= Mrigashira =

5th lunar mansion in Hindu astronomy

Mṛgaśirā (also spelled Mr̥gaśīrṣa; Devanagari: मृगशीर्ष) is the 5th nakṣatra or lunar mansion as used in Hindu astronomy and astrology, in the constellation Orion. It corresponds to the stars λ, φ^{1}, and φ^{2} Orionis. Its position is described in the Surya Siddhānta.

The asterism's names in various languages are:
- మృగశిర
- மிருகசீரிடம்
- Sinhalese: මුවසිරස
- ಮೃಗಶಿರ
- മകയിരം

The first two pada (quarters) of this nakṣatra are part of Vṛṣabha Rāśi (Devanagari: वृषभ), which is Taurus. The latter two pada of this star belong to Mithuna Rāśi (Devanagari: मिथुन), which is Gemini (from 23°20’ Taurus to 6°40’ Gemini).

== Etymology ==
The term Mṛgaśira (मृगशिर) means "the deer's head"; it is a composite of two Sanskrit words, mṛga (मृग) meaning deer and śiras (शिर) meaning head or precisely, the top of the head.

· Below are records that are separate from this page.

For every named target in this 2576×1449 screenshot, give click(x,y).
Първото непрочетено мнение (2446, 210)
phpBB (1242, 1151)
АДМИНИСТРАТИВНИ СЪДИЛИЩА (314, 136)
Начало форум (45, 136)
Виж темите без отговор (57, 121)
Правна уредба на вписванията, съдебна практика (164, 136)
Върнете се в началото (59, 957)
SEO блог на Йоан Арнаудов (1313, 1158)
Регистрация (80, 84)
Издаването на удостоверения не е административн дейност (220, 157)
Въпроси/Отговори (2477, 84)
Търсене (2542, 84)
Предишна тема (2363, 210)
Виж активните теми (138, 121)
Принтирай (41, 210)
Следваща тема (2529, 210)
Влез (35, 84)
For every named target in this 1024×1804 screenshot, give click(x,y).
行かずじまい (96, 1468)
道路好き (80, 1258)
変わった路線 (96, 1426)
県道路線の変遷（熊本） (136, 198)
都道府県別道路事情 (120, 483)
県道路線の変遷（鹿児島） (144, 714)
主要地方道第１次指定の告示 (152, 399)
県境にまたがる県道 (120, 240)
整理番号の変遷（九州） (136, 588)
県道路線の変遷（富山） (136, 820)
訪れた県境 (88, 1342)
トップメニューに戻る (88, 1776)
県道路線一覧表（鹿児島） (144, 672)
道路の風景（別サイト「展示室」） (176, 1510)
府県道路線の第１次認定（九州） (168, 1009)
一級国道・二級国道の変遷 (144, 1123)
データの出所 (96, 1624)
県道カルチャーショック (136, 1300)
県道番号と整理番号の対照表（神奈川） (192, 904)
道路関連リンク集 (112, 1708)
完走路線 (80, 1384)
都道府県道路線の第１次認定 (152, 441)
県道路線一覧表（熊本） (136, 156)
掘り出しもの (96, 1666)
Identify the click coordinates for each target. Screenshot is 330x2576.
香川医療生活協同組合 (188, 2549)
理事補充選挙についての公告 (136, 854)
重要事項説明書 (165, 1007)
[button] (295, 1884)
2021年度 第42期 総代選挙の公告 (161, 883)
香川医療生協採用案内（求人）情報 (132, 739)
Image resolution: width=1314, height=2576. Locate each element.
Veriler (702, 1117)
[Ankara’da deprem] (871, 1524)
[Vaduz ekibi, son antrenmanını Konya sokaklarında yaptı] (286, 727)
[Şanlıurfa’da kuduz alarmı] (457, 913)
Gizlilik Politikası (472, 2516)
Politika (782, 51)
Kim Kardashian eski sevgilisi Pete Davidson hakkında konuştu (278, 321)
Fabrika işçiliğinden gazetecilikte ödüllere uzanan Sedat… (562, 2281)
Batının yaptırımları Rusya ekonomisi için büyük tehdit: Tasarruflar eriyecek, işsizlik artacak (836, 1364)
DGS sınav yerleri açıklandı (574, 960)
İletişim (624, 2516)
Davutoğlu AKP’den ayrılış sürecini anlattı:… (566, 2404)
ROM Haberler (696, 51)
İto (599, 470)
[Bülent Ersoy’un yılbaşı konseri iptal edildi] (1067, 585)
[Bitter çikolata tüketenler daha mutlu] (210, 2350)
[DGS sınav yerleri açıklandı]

The names Mṛgaśira (मृगशिर) and Mārgaśīrṣa/Mṛgaśīrṣa (मार्गशीर्ष) are sometimes used interchangeably. Grammatically, Mārgaśīrṣa (मार्गशीर्ष) means "of Mṛgaśira" or "related to Mṛgaśira". Thus Mṛgaśira (मृगशिर) is the correct name of the asterism, while Mārgaśīrṣa (मार्गशीर्ष) is the name of the month related to Mṛgaśira, i.e., the month in which the Moon is in conjunction with the Mṛgaśira nakṣatra. In Malayalam it is called Makayeeram.

==Naming principles==

Under the traditional Hindu principle of naming individuals according to their nakṣatras, the following Sanskrit syllables correspond with this nakṣatra, and would belong at the beginning of a first name:

- Ve (Devanagari: वे)
- Vo (Devanagari: वो)
- Ka (Devanagari: क)
- Ki (Devanagari: कि)

Mṛgaśira nakṣatra extends from after 23°20' in Vṛṣabha Rāśi up to 6°40' in Mithuna. This Star is ruled by Mangala and the presiding deity is Chandra, the Moon God. He holds Amrita (nectar of immortality) and his mount is a chariot drawn by horses. He rules the following parts of the human body: the face, chin, cheeks, larynx, palate, throat, vocal chord, arms, shoulders, thymus gland, upper ribs.

The word mṛga represents forests, gardens, a search, a seeking to find, to roam about in forests and a hunter, to seek to blaze the trail, a guide and preceptor. Mṛgaśirṣa is partly in Vṛṣabha and partly in Mithuna. It conveys the ideas of searching for beautiful faces, visit or request a girl in marriage. People born in this nakṣatra have a strong body and moderate complexion.